Sunday, September 28, 2003
 
Book Review: Notes from the Underground by Fyodor Dostoyevsky

No, I have nothing better to do than to read Russian short novels, which run about 150 pages of translated, well, Russian writing. And I don't just mean the Russian language.

Notes from the Underground starts out with a 20-30 page commentary on the nature of man, at least as perceived by a Russian narrator, or more to the point, a Dostoyevsky narrator. John Galt's speech, it ain't. This particular narrator breaks down the fourth wall, so to speak, and addresses the reader of his notes directly and patiently builds a case that madness really is the only possible way to defend free will. For if scientists can eventually describe the means by which each man and woman will act in his or her own preceived self-interest in each situation, the outcome is always predetermined by the individual, the perceptions, and the situation. So madness would be the only random number generator (my words, not Underground Man's and not Dostoyevsky's nor his translator's).

I can see how this appeals to college students. On the other hand, I am no longer a college student, so I have little time to sit around saying, "Whoa." Nor am I driven any longer to explain the use of the first part of the novel as a means of discrediting the double-effect narrator who then goes on to rationalize his particular Soren-Loves-Regina, Soren-Spurns-Regina (that's Kierkegaard, you damn kids!) episode. Fortunately, though, I don't have to write those sorts of papers any more, and I don't have to feel guilty for wishing there was just one double homicide with a missing witness that the hero, a down-on-his-luck former police officer turned security guard (with Kirk Guard, maybe) must track down. But I would settle for some narration for crying out loud. Maybe a plot, Fyod?

Part 2, the second movement of the novel, takes us into an example of the narrator's boorishness. As if the first half of the novel didn't. The second part has other characters, to whom the narrator can act as a boor, and then the narrator ends up in bed with a prostitute he might love, but to whom he must be a boor and then whom he ultimately rejects so he can pursue his scholarly life, which seems to be perfecting the art of boorishness. Personally, I only made it through the thing because I'd read Crime and Punishment previously, so I wasn't sure whether this guy would snap and kill his former classmates, his man, or the prostitute. Maybe two of them at once, and then the cobbler on the corner would see it and flee to a retreat on the Caspian Sea..... Never mind.

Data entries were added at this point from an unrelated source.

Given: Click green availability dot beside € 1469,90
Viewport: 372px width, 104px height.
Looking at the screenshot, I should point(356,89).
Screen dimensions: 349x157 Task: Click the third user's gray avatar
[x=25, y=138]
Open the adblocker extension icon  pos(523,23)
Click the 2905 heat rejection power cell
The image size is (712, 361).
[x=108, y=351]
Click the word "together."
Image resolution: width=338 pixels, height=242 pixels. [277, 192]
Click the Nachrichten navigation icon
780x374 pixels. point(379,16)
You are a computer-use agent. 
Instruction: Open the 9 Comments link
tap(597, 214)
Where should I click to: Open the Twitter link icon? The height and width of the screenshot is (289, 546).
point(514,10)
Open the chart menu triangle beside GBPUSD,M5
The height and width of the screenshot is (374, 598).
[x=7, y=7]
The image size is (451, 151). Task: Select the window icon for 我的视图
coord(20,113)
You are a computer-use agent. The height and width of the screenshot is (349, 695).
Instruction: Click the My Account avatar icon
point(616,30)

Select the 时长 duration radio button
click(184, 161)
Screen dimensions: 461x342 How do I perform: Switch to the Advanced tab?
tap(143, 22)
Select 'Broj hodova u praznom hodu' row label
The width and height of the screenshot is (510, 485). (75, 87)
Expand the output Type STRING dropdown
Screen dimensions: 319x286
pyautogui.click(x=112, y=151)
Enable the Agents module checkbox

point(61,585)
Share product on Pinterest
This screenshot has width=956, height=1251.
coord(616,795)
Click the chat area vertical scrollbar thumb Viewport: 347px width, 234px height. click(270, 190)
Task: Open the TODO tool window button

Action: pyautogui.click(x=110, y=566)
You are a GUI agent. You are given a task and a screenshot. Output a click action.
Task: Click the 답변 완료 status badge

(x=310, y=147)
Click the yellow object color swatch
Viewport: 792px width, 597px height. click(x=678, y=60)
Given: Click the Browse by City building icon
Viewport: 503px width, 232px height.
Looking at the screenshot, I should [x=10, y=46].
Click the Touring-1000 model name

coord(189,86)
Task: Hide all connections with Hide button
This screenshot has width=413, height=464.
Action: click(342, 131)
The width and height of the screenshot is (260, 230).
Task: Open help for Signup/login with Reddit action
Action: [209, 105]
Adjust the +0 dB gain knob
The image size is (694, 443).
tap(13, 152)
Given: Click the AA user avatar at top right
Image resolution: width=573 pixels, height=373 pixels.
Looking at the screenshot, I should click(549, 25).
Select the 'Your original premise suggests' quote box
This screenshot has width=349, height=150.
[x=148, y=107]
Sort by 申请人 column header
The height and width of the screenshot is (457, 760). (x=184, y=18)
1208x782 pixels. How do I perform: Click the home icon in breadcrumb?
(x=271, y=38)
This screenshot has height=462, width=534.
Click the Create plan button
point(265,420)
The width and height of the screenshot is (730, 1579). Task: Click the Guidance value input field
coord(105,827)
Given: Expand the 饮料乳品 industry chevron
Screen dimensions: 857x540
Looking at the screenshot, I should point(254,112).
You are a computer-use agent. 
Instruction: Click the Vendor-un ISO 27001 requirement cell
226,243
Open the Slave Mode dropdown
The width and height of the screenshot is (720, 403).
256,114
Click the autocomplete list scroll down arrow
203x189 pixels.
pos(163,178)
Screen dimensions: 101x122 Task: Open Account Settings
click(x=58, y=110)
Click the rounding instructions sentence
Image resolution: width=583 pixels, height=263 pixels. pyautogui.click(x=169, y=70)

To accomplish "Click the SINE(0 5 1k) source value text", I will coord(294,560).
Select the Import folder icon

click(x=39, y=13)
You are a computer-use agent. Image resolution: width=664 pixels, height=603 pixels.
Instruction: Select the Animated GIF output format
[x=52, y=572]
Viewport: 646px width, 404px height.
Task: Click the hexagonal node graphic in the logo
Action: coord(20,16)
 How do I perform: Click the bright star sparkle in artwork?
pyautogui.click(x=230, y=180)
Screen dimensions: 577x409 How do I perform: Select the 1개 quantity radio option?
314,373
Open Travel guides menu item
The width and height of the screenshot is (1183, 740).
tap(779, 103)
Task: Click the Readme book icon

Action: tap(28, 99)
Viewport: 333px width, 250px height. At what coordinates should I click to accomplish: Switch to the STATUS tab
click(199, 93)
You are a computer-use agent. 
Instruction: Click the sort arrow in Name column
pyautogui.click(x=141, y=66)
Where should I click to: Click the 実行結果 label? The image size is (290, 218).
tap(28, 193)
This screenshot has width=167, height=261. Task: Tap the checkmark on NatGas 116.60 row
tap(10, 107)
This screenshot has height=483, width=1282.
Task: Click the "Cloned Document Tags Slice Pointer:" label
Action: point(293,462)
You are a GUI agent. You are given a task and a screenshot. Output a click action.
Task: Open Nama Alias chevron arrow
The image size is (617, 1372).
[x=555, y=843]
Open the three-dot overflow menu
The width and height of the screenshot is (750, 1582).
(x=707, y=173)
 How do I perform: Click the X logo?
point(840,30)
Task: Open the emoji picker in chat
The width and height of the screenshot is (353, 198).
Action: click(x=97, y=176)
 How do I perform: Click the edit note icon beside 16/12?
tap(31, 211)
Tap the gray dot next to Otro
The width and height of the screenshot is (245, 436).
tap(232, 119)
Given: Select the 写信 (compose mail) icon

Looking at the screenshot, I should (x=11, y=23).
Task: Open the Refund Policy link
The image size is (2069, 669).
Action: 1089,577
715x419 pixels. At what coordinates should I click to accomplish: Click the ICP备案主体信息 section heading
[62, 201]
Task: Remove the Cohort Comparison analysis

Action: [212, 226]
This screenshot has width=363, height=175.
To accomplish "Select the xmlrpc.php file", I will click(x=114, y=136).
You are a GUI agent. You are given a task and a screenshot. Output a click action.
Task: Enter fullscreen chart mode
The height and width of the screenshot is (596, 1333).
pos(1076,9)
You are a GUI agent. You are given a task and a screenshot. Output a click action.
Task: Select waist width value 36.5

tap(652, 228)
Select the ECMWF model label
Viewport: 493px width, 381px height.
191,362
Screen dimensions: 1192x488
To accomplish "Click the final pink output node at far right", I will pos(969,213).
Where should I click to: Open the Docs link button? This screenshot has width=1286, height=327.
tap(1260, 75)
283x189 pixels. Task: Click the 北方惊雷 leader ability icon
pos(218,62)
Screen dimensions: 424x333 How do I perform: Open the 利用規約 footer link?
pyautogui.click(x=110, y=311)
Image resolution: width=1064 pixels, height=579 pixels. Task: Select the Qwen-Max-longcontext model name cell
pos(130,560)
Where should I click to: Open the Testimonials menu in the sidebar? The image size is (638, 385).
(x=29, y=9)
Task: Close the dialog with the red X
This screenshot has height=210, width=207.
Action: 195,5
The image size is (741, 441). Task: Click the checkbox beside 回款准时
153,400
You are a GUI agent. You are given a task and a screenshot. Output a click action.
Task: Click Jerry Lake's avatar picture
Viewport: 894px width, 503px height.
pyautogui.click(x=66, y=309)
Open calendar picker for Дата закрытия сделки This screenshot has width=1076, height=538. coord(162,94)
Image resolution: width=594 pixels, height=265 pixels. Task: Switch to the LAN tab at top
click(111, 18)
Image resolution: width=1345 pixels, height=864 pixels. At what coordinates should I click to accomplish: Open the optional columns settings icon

With this book, I think Dostoyevsky's making fun of academics, but the ultimate irony is that only academics read this mockery of academics.

I spent over a week trudging through this short novel. I've gotten the satisfaction of having read something normal suburban types in middle America don't read, so I flout the stereotype laid upon us by academics. I wouldn't recommend it as a read for everyone, though, unless you want to severely put off your friendly informal book club by recommending it and then cribbing some of the lines from this piece (think it over, El Rojo).

 
To say Noggle, one first must be able to say the "Nah."